## Requirement
What is the total weight of the wheel hub drive, according to the text about Ford and Schaeffler's eWheelDrive research car?

The Ford Motor Company and automotive components specialist, Schaeffler have unveiled a Ford Fiesta-based 'eWheelDrive' car, a driveable research vehicle that could lead to improvements in urban mobility and parking by making possible smaller, more agile cars.

Powered by independent electric motors in each of the rear wheels, eWheelDrive technology offers space under the bonnet that in conventional cars is occupied by the engine and transmission, and in electric cars by a centrally located electric motor.

The design team believes this technology could in the future support the development of a four-person car that only occupies the space of a two-person car today. At the same time, eWheelDrive steering system designs could enable vehicles to move sideways into parking spaces – a potential breakthrough as cities become more populated and congested. Pim van der Jagt, Ford’s director of research & advanced engineering in Europe takes up the story:

“This is an exciting project to work on with Schaeffler because it potentially opens new options for the development of zero emission vehicles with very efficient packaging and exceptional manoeuvrability. Looking forward, we have the opportunity to scope out the vehicle’s capabilities and how we might overcome some of the challenges presented by implementing the technology.”

With in-wheel motors, the components required for drive, deceleration and driver assistance technologies are installed in an integrated wheel hub drive – including the electric motor, power electronics, controller, braking and cooling systems. 

The output of each liquid-cooled, 360-420V wheel hub drive is 40kW. In its second (Beta) stage of development, it also delivers up to 700Nm of torque. Compared with the first-generation (Alpha) wheel hub drive, which was first exhibited in Schaeffler's Opel Corsa-based Schaeffler Hybrid concept car in 2010, the Beta version output is up by a third, and it delivers 75 percent more torque.

The drive has a total weight of 53kg, so there is a weight increase compared to a conventional wheel with a wheel bearing and brake of 45kg, and it outweighs its Alpha-generation predecessor, which still featured power electronics installed in the vehicle, by an additional six kilograms.

“Overall, we were able to reduce the vehicle weight once again”, explains Dr. Raphael Fischer, director of the wheel hub drives product group in Schaeffler’s eMobility systems division. “This is because, in addition to the liquid cooling, the power electronics and controller can now be integrated into the wheel, which means that the complex wiring in the vehicle can be omitted."

“This highly integrated wheel-hub drive makes it possible to rethink the city car without restrictions; and could be a key factor in new vehicle concepts and automobile platforms in the future,” says Schaeffler’s chief technology officer, Professor Peter Gutzmer. “For electric vehicles used in urban environments, which may become obligatory in many densely populated areas, the wheel hub drive makes previously unheard-of space savings possible.

## Collected data
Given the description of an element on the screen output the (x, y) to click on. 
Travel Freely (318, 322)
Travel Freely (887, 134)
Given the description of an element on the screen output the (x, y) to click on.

## Exercise output
53kg